Temporal Saliency Detection Towards Explainable Transformer-based Timeseries Forecasting

from arxiv, Published at the International Workshop on Explainable and Interpretable Machine Learning (XI-ML), 26th European Conference on Artificial Intelligence (ECAI 2023)

Despite the notable advancements in numerous Transformer-based models, the task of long multi-horizon time series forecasting remains a persistent challenge, especially towards explainability. Focusing on commonly used saliency maps in explaining DNN in general, our quest is to build attention-based architecture that can automatically encode saliency-related temporal patterns by establishing connections with appropriate attention heads. Hence, this paper introduces Temporal Saliency Detection (TSD), an effective approach that builds upon the attention mechanism and applies it to multi-horizon time series prediction. While our proposed architecture adheres to the general encoder-decoder structure, it undergoes a significant renovation in the encoder component, wherein we incorporate a series of information contracting and expanding blocks inspired by the U-Net style architecture. The TSD approach facilitates the multiresolution analysis of saliency patterns by condensing multi-heads, thereby progressively enhancing the forecasting of complex time series data. Empirical evaluations illustrate the superiority of our proposed approach compared to other models across multiple standard benchmark datasets in diverse far-horizon forecasting settings. The initial TSD achieves substantial relative improvements of 31% and 46% over several models in the context of multivariate and univariate prediction. We believe the comprehensive investigations presented in this study will offer valuable insights and benefits to future research endeavors.
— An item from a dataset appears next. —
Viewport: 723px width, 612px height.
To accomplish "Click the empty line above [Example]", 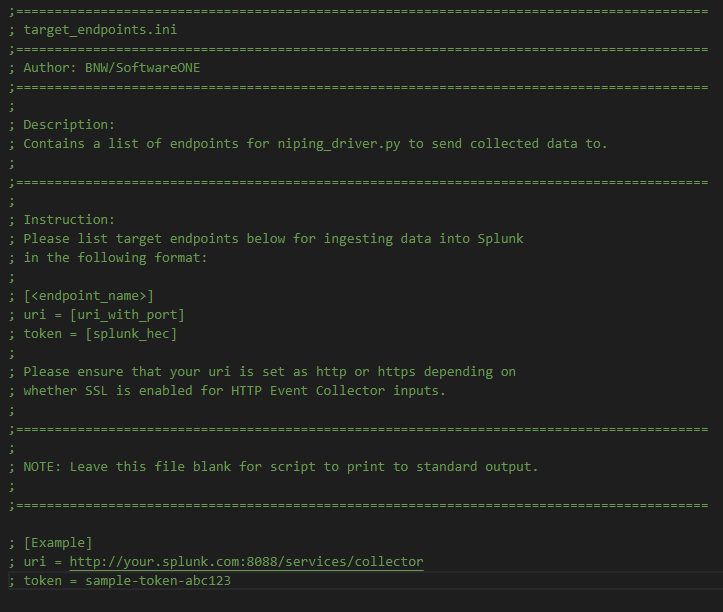I will point(360,524).
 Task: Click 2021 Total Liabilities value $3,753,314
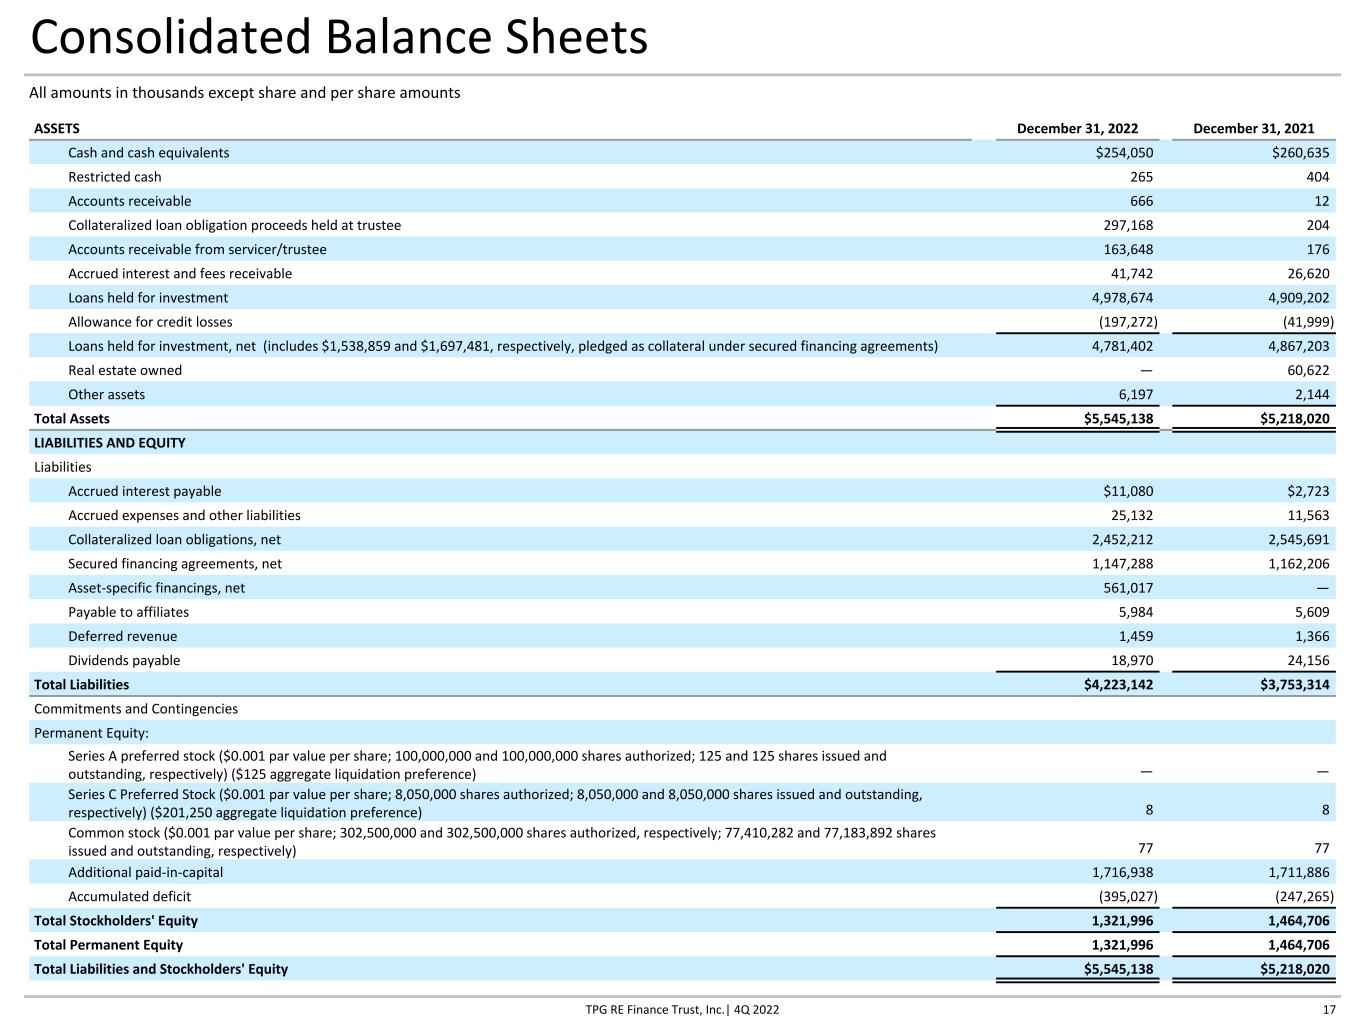click(1295, 685)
翻译：尽管基于Transformer的模型取得了显著进展，但长周期多步时间序列预测仍是一个持续挑战，尤其是在可解释性方面。聚焦于通用深度神经网络解释中常用的显著性图，我们的目标是构建一种基于注意力架构的模型，通过关联适当的注意力头自动编码与显著性相关的时域模式。为此，本文提出时域显著性检测（Temporal Saliency Detection, TSD）方法，这是一种基于注意力机制的有效方案，并将其应用于多步时间序列预测。虽然所提架构遵循通用的编码器-解码器结构，但我们在编码器组件中进行了重大革新——借鉴U-Net风格架构，引入了一系列信息压缩与扩展模块。TSD方法通过压缩多头注意力机制促进显著性模式的多分辨率分析，从而逐步提升复杂时间序列数据的预测能力。实验评估表明，在多种远视距预测场景下，所提方法在多个标准基准数据集上均优于其他模型。在多变量和单变量预测任务中，初始TSD模型相比其他模型分别实现了31%和46%的相对性能提升。我们认为本研究呈现的系统性探索将为未来研究提供有价值的见解与助益。